Provided records
┄┄┄┄┄┄┄┄┄┄
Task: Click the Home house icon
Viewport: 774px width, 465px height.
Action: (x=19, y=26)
┄┄┄┄┄┄┄┄┄┄
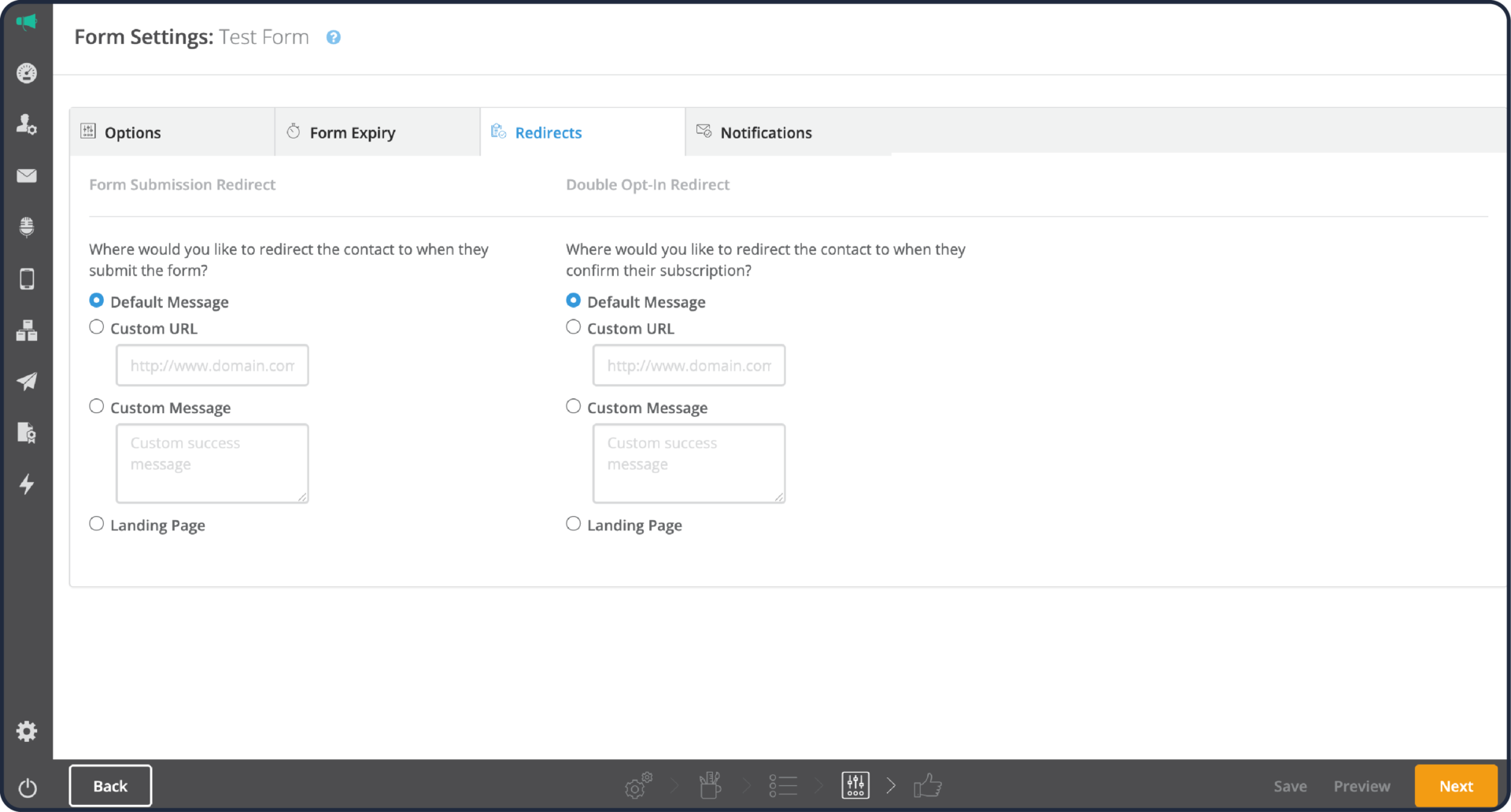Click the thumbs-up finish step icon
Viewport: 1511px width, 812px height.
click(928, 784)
┄┄┄┄┄┄┄┄┄┄
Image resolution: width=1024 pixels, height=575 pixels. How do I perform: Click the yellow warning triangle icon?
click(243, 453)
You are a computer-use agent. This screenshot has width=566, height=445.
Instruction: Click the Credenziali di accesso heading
┄┄┄┄┄┄┄┄┄┄
What you need to do
Set down the rows starting at the line containing "Click the thumbs-up finish step icon" and ending at the line containing "click(928, 784)", leaving out the pictures.

Response to the exercise
Click the thumbs-up finish step icon
Viewport: 1511px width, 812px height.
click(928, 784)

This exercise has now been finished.